This has left Wells hungrier than ever to achieve the dream and vindicate those that have helped him along the journey.

“To be honest, the camp was quite unfulfilling in the sense that you’re there working and training hard but the ultimate goal is to get a cap, play a game and I feel short of that,” Wells told Rugby.com.au.

“The thing I take from that is I’ve got to work harder, I’ve got to do more. It’s nice to get the recognition and be a part of the squad but at the end of the day, not pulling on that jersey, reaching that pinnacle of what Australian rugby is, you’ve still got work to do so you can’t rest on the fact you got some acknowledgement.

“For me personally, I’m motivated internally to pull on that jersey and get capped as a Wallaby.   

“There’s so much that goes towards it, so many people involved that help out along the journey so to vindicate all that work, the sacrifices you make, the job’s not done until you pull on that jersey.” 

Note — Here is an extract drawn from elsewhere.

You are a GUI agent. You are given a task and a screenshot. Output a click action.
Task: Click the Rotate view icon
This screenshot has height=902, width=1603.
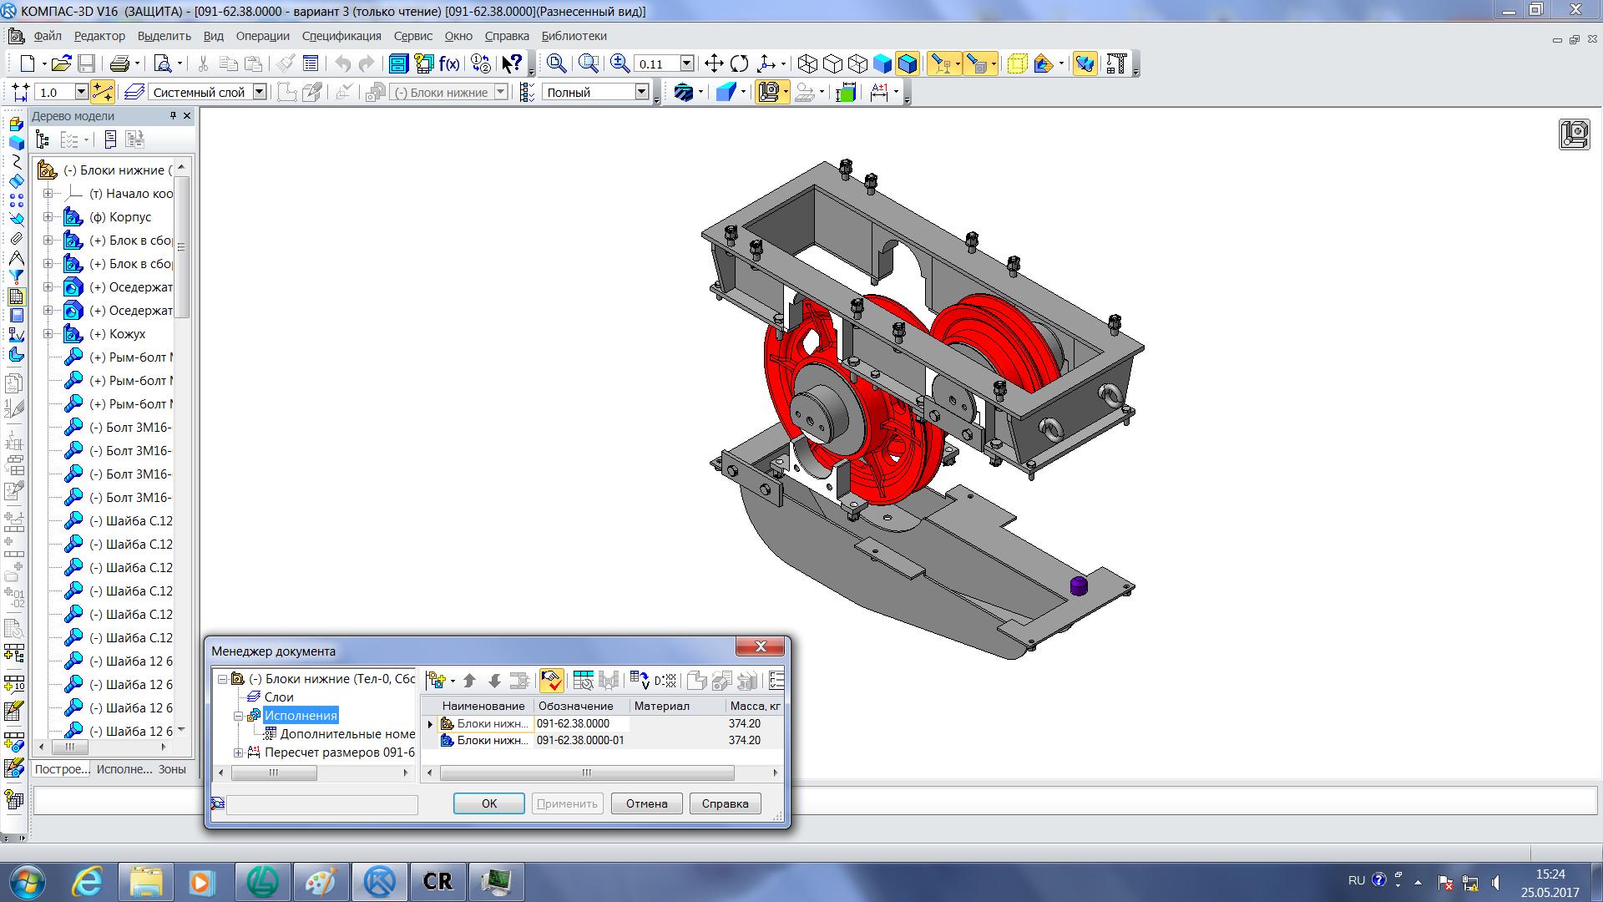click(x=739, y=63)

Wells knows a strong Super Rugby Pacific season for the Rebels will have him back on the selector's radar as they look to solidify their back-row ahead of the 2023 World Cup.

“I think it works twofold; there’s that internal drive you have to be better but it’s also the fact when things don’t go for you, you have a bigger role to play,” he believes.

“As a leader coming back to the Rebels, I have to work twice as hard in the same of fulfilling my job to be better as an individual but also provide more to a team.

“I can’t go within myself and worry about my own goals. I have to focus on the team goals because ultimately it’s a team sport so the team that does the best, those players will go represented the most at the higher levels and get the best chance to shine.

“I have to hone my own craft but also give more to the team.”

To do so, Wells admits the Rebels and the rest of the Australian sides needs to shift the narrative of Kiwi sides being 'the big brother' after their dominance in Trans-Tasman.

The first 13 games of the five-round competition were won by New Zealand teams, victorious in 23 out of the 25.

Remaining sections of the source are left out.